Genau 1276 Menschen gelang es in Berg/Rheinland-Pfalz gemeinsam die Polizeiabsperrungen zu überwinden und die Gleise zu besetzen. Damit konnten sie die Weiterfahrt des Castor Transportes von La Hague nach Gorleben für zwei Stunden blockieren.

Den Versuch, die Blockade zu räumen, gab die Polizei nach kurzer Zeit auf. Die geschätzte Dauer von 4 bis 6 Stunden, die für eine Räumung in dieser Größenordnung zu veranschlagen ist, zwang die Polizei zu einer Alternativplanung. Die bereits wartenden 4 Loks und die Personenwagen, die in Wörth normalerweise an die Castorbehälter angekoppelt werden, wurden nach Kehl in Baden-Württemberg umgeleitet. Dort wurde am späten Nachmittag der Castorzug für die Weiterfahrt zusammengestellt.

Auf beiden Seiten sind keine Verletzten zu beklagen. Es gab insgesamt nur wenige vorübergehende Ingewahrsamnahmen. Dies ist der besonnenen Haltung und der Entschlossenheit aller Teilnehmenden sowie der guten Vorbereitung der Aktion zu verdanken, betonen die SprecherInnen der Aktion.

„Nach den Blockaden und Aktionen in Frankreich haben wir damit ein deutliches Zeichen gesetzt, welches sicher nicht nur im Wendland für Freudentänze gesorgt hat.“ In Berlin wird man die Ereignisse dieses Wochenendes zur Kenntnis nehmen müssen, zeigt es doch, dass die Menschen in diesem Land fest entschlossen sind, dem schwarz-gelben Atomspuk ein Ende zu bereiten.

Dies war nur der Anfang. Es wird sicher noch etliche Versuche geben den Castortransport auf seinem weiteren Weg zu behindern. Die südwestdeutschen Anti-Atom-Initiativen wünschen allen geplanten Aktionen ein gutes Gelingen. „Wer von uns kann, wird noch auf dem Weg ins Wendland weitere Aktionen wie Brückenbesetzungen, Castor Schottern oder Schienen- und Strassenblockaden unterstützen“, sagt Andreas Raschke aus dem Pressebüro der Initiativen.

“Zum ersten Mal in der Geschichte der Atommülltransporte musste der CASTOR-Zug aufgrund einer solchen Protestaktion seine Fahrtroute ändern. Wir sehen dies als großen Erfolg unserer Proteste an”.

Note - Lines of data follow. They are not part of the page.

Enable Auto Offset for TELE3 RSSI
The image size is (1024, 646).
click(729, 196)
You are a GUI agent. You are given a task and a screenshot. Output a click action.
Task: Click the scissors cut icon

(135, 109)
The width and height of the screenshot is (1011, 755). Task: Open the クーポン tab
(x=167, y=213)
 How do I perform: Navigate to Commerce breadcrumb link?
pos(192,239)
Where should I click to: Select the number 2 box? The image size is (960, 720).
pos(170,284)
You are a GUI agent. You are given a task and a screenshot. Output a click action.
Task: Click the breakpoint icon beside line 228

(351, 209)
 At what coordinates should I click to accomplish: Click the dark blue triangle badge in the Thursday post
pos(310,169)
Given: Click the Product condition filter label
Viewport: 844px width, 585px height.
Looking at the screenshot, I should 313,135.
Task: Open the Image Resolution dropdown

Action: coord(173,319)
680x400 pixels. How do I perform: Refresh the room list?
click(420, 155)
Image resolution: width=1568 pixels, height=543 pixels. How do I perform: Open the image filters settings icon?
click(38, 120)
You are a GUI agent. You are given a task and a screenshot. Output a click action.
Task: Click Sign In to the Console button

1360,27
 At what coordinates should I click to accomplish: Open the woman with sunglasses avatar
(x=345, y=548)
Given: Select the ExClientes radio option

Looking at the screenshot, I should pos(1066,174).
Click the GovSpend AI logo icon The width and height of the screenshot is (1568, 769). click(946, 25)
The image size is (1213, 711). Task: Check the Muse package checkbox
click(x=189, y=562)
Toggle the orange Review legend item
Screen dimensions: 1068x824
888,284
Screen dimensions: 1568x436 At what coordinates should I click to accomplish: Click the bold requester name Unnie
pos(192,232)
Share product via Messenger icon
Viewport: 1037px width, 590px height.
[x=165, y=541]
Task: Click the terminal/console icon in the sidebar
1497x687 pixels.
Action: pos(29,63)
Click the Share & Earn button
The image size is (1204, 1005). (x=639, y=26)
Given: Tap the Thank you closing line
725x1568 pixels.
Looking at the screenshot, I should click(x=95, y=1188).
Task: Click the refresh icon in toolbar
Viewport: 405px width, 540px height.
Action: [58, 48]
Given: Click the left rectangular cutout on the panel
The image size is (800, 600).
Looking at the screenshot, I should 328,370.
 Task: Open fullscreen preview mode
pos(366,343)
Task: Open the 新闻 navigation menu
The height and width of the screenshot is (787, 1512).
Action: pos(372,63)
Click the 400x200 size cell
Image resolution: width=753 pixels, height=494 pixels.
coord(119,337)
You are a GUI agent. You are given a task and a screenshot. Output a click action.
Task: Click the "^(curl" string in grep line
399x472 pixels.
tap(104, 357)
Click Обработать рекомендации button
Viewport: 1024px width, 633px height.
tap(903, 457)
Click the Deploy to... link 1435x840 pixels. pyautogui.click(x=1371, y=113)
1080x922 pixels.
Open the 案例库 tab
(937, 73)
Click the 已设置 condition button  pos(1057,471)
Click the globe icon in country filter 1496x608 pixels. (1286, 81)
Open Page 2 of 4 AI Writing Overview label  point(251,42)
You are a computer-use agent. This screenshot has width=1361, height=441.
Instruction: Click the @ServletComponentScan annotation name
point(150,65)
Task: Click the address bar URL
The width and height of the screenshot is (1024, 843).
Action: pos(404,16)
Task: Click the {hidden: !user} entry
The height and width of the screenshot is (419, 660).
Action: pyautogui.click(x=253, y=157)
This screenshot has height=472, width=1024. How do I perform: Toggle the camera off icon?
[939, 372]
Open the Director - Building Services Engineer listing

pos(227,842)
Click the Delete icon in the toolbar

Auch in Frankreich hatte es Protestaktionen gegeben. Bei Caen hielt eine Blockadeaktion den Atommüllzug für etwa vier Stunden auf; in der Nähe von Lauterbourg hatten sich Greenpeace-AktivistInnen an die Gleise gekettet. Ein weiterer Baustein des Erfolges der Anti-Atom-Bewegung ist die internationale Vernetzung der Bewegung. Ob gegen den Neubau eines AKW in Finnland, gegen die Atommülllagerung in Russland, oder gegen geplante Atommüllendlager in Gorleben oder Bure: die Initiativen sind grenzübergreifend in der Lage mit Aktionen gegen den unverantwortlichen Weiterbetrieb von Atomanlagen in aller Welt zu demonstrieren.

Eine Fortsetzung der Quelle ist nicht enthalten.